EM semana de competições europeias, a tarefa é ingrata para o Benfica. A seguir à pálida imagem em Lyon, não se vê como esperar uma revolução exibicional amanhã,  em Leipzig.  O Benfica  europeu era temido em todas as paragens porque, geralmente, ganhava, mas o atual, geralmente, perde.  

Na Liga Europa, o FC Porto tem viagem decisiva à Suíça para defrontar o Young Boys. Por cá, SC Braga e  Sporting podem reforçar a liderança nos grupos e garantir a passagem à fase de eliminatórias. Os bracarenses recebem o Wolverhampton e os leões o PSV. Ao Vitória de Guimarães, com um empate em quatro jogos, em grupo forte,  cabe-lhe, no mínimo, acertar contas com Standard de Liège. 

O objetivo comum, porém, é  somar pontos  e consolidar o sexto lugar no ranking da UEFA que muito custou a recuperar.

Admito fazer parte de uma minoria, tal como Bernardo  Silva. Não sou amigo de Jesus, nem ele é meu amigo. É assim que deve ser, amizades de um lado, relações profissionais de outro. Há muito mérito no seu percurso vitorioso no Brasil. Reconheço-lhe  a coragem de aceitar desafio de enorme complexidade em meio hostil.  Mas triunfou e, com as suas conquistas, diluiu-se, finalmente,  a falsa ideia que durante anos foi lei, entregando-se o dom da sabedoria aos treinadores brasileiros e o da ignorância aos portugueses.

Jesus provou no tribunal do povo  que é exatamente ao contrário: o treinador brasileiro ficou para trás e o português jamais deixou de evoluir. Hoje, se alguém pode aprender com alguém são eles connosco e não o contrário.

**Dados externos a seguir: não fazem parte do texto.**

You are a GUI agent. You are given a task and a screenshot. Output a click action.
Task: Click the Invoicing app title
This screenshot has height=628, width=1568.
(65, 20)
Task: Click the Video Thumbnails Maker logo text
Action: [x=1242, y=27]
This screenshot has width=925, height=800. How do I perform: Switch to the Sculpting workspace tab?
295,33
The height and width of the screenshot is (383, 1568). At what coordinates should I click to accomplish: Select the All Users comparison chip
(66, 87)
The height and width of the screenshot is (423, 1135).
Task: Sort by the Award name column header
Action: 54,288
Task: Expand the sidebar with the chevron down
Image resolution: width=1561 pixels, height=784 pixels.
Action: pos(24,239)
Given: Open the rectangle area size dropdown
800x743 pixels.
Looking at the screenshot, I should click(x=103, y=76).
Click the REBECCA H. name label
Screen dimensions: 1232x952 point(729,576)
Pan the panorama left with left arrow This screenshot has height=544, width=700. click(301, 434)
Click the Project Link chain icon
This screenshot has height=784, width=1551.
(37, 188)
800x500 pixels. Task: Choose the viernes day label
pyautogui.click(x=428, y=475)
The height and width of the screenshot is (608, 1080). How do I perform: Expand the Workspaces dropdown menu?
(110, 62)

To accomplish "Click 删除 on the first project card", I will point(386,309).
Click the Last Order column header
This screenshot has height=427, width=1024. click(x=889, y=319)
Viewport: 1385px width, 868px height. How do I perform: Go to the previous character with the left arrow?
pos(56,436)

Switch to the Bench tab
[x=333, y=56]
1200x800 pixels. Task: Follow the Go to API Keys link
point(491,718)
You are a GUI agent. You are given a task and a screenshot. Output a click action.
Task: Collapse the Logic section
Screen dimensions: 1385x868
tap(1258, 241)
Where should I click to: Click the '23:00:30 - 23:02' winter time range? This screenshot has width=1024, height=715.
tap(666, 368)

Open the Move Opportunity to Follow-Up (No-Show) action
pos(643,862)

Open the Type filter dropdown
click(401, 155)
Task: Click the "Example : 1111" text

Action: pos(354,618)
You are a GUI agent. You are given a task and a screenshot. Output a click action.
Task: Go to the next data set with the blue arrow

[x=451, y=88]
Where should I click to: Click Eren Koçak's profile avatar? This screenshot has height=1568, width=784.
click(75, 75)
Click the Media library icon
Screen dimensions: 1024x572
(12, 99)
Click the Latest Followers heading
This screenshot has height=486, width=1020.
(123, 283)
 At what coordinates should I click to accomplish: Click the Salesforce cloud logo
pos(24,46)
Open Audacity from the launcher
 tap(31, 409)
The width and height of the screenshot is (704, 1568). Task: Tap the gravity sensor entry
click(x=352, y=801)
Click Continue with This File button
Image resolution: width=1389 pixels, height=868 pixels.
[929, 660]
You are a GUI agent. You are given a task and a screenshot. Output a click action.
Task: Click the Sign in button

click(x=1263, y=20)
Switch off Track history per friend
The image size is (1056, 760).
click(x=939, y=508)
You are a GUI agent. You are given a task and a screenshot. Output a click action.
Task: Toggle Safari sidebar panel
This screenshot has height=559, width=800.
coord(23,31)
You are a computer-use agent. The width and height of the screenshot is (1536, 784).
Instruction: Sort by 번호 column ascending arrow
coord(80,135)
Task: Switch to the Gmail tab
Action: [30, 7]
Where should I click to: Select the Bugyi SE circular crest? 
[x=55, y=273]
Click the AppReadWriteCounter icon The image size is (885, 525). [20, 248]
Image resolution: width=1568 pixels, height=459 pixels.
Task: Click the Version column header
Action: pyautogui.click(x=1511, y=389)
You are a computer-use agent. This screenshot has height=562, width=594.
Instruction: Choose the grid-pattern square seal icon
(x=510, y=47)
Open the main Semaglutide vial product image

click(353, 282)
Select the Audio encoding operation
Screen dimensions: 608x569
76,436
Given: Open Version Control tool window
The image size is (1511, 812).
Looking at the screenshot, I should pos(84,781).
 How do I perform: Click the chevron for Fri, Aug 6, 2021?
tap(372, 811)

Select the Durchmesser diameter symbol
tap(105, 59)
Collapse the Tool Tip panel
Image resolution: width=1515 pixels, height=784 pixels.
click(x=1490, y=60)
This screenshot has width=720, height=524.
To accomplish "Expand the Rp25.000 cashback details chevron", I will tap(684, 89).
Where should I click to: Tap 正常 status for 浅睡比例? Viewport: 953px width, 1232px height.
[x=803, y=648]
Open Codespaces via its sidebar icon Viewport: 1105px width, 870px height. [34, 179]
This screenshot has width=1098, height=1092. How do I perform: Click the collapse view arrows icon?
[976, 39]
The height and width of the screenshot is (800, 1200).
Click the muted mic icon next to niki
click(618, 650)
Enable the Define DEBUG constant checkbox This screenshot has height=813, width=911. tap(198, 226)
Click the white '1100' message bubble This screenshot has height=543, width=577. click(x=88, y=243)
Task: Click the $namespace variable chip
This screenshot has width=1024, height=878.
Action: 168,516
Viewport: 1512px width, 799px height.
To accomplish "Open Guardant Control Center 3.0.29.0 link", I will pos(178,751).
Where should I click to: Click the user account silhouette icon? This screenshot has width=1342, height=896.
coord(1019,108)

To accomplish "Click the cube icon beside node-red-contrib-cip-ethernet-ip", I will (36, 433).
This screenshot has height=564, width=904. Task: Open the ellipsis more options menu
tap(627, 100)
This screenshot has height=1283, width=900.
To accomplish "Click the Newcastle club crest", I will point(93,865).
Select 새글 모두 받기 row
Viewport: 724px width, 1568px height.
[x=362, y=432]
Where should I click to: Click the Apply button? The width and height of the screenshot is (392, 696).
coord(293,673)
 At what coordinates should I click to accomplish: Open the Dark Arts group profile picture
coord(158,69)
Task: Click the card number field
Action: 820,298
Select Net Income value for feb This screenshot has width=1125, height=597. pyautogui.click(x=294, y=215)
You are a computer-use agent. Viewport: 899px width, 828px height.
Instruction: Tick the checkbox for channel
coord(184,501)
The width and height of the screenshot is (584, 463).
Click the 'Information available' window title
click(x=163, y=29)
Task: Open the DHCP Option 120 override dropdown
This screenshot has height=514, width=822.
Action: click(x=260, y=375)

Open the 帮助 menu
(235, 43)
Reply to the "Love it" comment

Escrito isto,  curvo-me, curvamo-nos, diante de Jesus no país de Pelé, que, desde o tempo de Eusébio, por causa dos ciúmes, sempre nos olhou de cima para baixo.

Perante esta indescritível euforia, a que o nosso Presidente se quis associar com alvitres de condecorações, recordo, no entanto,  que antes de Jesus chegar ao Brasil não era o deserto. Artur Jorge foi  o primeiro treinador português campeão europeu.  José Mourinho foi o segundo,  em dose dupla, além de Manuel José, quatro Ligas dos Campeões Africanos, Jesualdo Ferreira, Vítor Pereira, André Villas Boas, Paulo Fonseca, Leonardo Jardim, Paulo Sousa e outros que me escapam, todos eles com carreiras internacionais tituladas. Sem esquecer o maior de todos: Fernando Santos,  que fez  do país Portugal campeão da Europa e vencedor da Liga das Nações.